C'est ainsi que Lyra s'était retrouvée assise sur le sofa du beau Lysandre, une tasse de thé fumante dans la main, les cernes aux yeux et une migraine pointant le bout de son nez. Voilà comment elle allait devoir le séduire... C'était pas gagné.
— J'espère que le voyage n'a pas été trop pesant, s'enquit Lysandre après une gorgée dans sa tasse d'or et de porcelaine.
Même la vaisselle était plus délicate que celle de Silverthrown. Leur rivalité n'avait donc pas de limite ?
— Un peu long, mais je mets cela sur mon envie hâtive de découvrir Aldonya et ses richesses artistiques.

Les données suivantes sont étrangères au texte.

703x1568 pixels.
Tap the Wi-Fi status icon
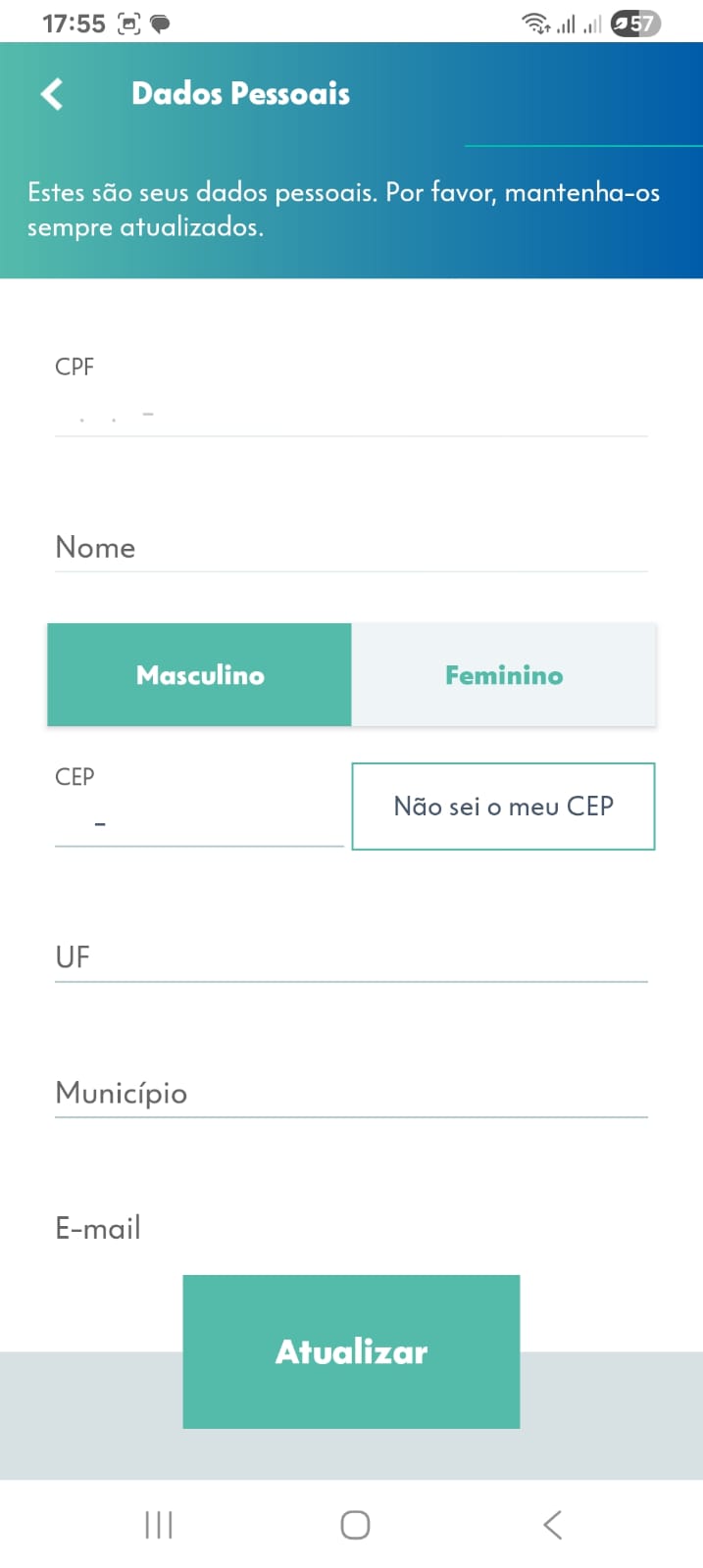(x=535, y=24)
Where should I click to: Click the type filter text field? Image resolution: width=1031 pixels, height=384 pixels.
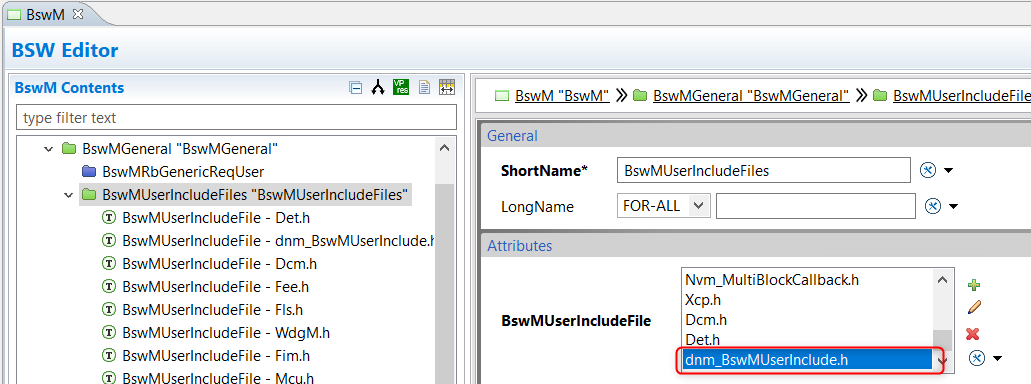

— Je ne peux que vous comprendre, souffla le duc. Bien que j'ai apprécié mon séjour dans votre royaume, je dois avouer que le palais me manquait. Mes appartements, mes petites habitudes...
Lyra prit une gorgée à son tour. Elle réprima une grimace. La boisson manquait de sucre, et de goût. Si seulement Landry était là pour lui servir ce thé dont lui seul avait le secret. Et Madeleine avec ses gaufres. Le duc avait raison, les petites habitudes ont la vie dure, et elle avait déjà le mal du pays.
Ses ongles pianotèrent contre la porcelaine, émettant des cliquetis aigus. Elle devait faire la conversation, mettre son plan à exécution. L'enjôler. Mais une boule se formait au fond de sa gorge. Ses paupières papillonnaient en même temps qu'elles dispersaient ses pensées. Et son esprit refusait de se concentrer sur leur discussion.
— Je vous retiens alors que vous devez être épuisé, je fais un hôte impitoyable.
— Oh, non ! Ne vous en faites pas, je suis ravie de prendre le thé en votre compagnie. J'aurais tout le temps de me reposer cette nuit. Permettez-moi de rester encore avec vous, répliqua-t-elle, une moue de détresse sur les lèvres.
Heureusement qu'elle n'avait pas besoin de réfléchir, les mots sortaient d'eux-mêmes. Maintenant, il fallait juste qu'elle se rappelle ce qu'elle disait.
— J'imagine que vos journées ont dû être plus que mouvementées depuis le soir de notre dernier bal. À Silverthrown, je veux dire. Après tout, vous êtes la sauveuse du célèbre Renard doré. La Cour ambrumienne n'a pas dû vous lâcher d'une semelle.
— Co... Comment le savez-vous ?
Lysandre se mit à rire devant l'air surpris de la conteuse. Il fit danser ses jambes l'une sur l'autre avec grâce. Son sourire en coin fit apparaître sa parfaite fossette. Lysandre de Lomond avait l'aura de ceux qui aiment avoir du pouvoir sur ses interlocuteurs. Lyra reconnut immédiatement le même air fier et suffisant qu'avait emprunté Opale de Lomond lors de leur dernier échange. Pas de doute, il était bien son fils. Ce qui faisait de lui un adversaire aussi séduisant que redoutable.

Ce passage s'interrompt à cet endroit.